§ **GIVEN RECORDS**
++++
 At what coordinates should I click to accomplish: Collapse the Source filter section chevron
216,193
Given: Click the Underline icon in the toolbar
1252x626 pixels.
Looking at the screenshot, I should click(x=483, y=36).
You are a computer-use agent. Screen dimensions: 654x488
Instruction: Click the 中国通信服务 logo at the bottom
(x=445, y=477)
++++
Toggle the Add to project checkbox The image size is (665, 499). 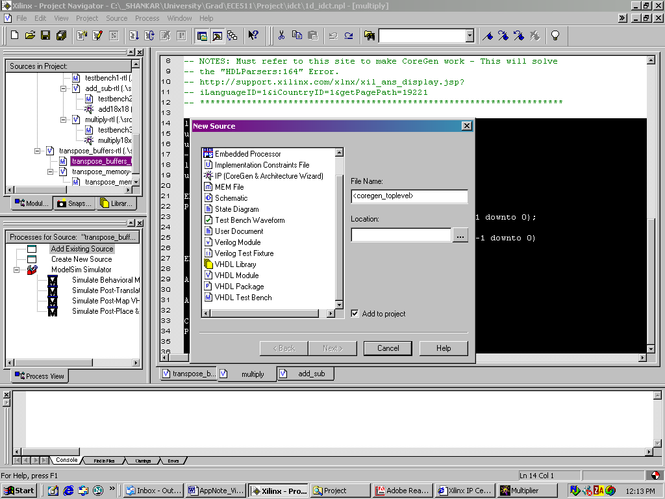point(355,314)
++++
§ **REQUIREMENT**
Begin at the row that has "At what coordinates" and copy each row through the one that has "(x=445, y=477)", both included, with nothing changed.

§ **ANSWER BELOW**
 At what coordinates should I click to accomplish: Collapse the Source filter section chevron
216,193
Given: Click the Underline icon in the toolbar
1252x626 pixels.
Looking at the screenshot, I should click(x=483, y=36).
You are a computer-use agent. Screen dimensions: 654x488
Instruction: Click the 中国通信服务 logo at the bottom
(x=445, y=477)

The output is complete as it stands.